═════ 抜粋 ═════

2009年1月22日に滋賀県の大津地裁を皮切りに、1月30日福岡地裁、2月5日広島地裁、2月10日大阪地裁、2月20日神戸地裁と、すでに5か所の地裁で第1回口頭弁論が開始されました。3月11日京都地裁と続き、3月25日さいたま地裁、4月以降に東京地裁と続く予定です。

3 原告弁護団

原告側弁護団は地裁ごとに10名~20名程度で、第一次提訴時点で全国80名を超え、現在100名を超えます。

4 被告側弁護団

被告側弁護団は、国と自治体両方を代理する法務省所属の訟務(しょうむ)検事団と厚労省の障害保健福祉部の職員団、各自治体の福祉関係職員の混合チーム。各地裁で40~50名の代理人がいます。

5 予想を超える各地の盛り上がり

各地の第1回口頭弁論期日には傍聴希望者が押し寄せ、ほとんどの地裁では傍聴のための抽選が実施されています。

傍聴できなかった方は裁判所近くの会場にて行われる集会に参加し、しばらくのちに、裁判に参加した原告、原告弁護団からの裁判報告を受けるという形ですが、いずれの会場も用意された席からあふれ、この訴訟に関する世間の関心の高さを弁護団も再確認しています。

═════ 元データ ═════

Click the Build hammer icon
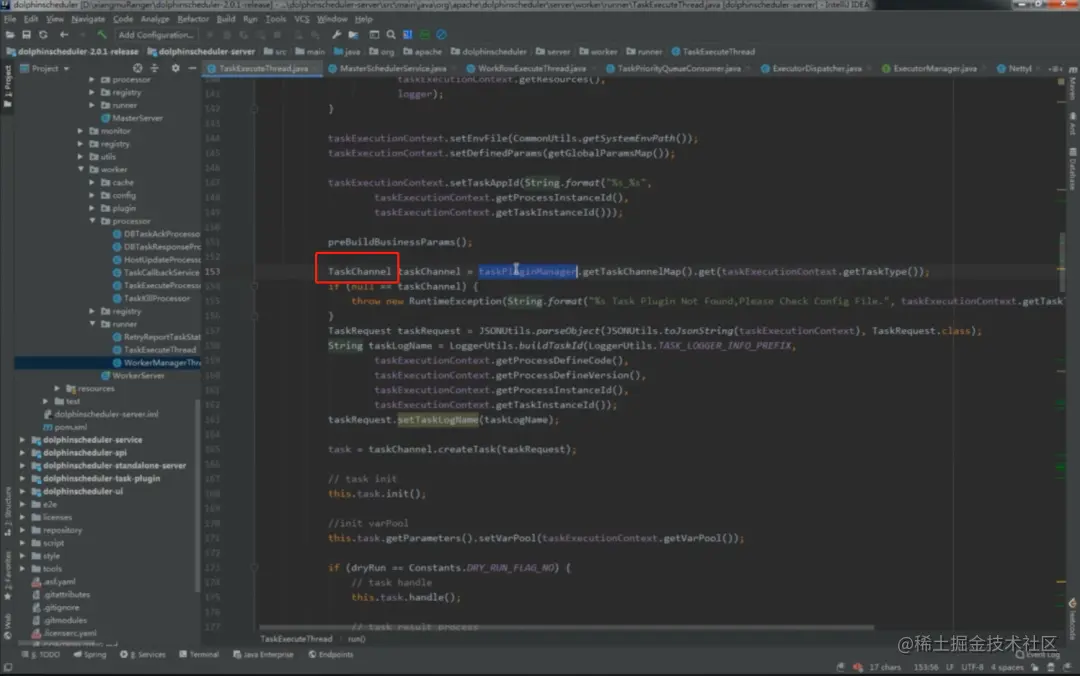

═════

> 問題 A:
抜粋のうち「被告側弁護団は、国と自治体両」から「めの抽選が実施されています。」までを、終わりの語句も含めて一字も変えずに返してください。
> 問題 B:
抜粋で「被告側弁護団は、国と自治体両方を」で始まる段落を、主な事実を残して箇条書きにまとめてください。
> 問題 C:
抜粋によると、原告側弁護団は現在、全国で何名を超えていますか。
一覧は本文とは関係のない別の資料です。

> 解答 A:
被告側弁護団は、国と自治体両方を代理する法務省所属の訟務(しょうむ)検事団と厚労省の障害保健福祉部の職員団、各自治体の福祉関係職員の混合チーム。各地裁で40~50名の代理人がいます。

5 予想を超える各地の盛り上がり

各地の第1回口頭弁論期日には傍聴希望者が押し寄せ、ほとんどの地裁では傍聴のための抽選が実施されています。

> 解答 B:
- 構成：国と自治体の両方を代理する法務省所属の訟務検事団、厚労省障害保健福祉部の職員団、各自治体の福祉関係職員による混合チーム
- 人数：各地裁に40～50名の代理人

> 解答 C:
100名を超えています。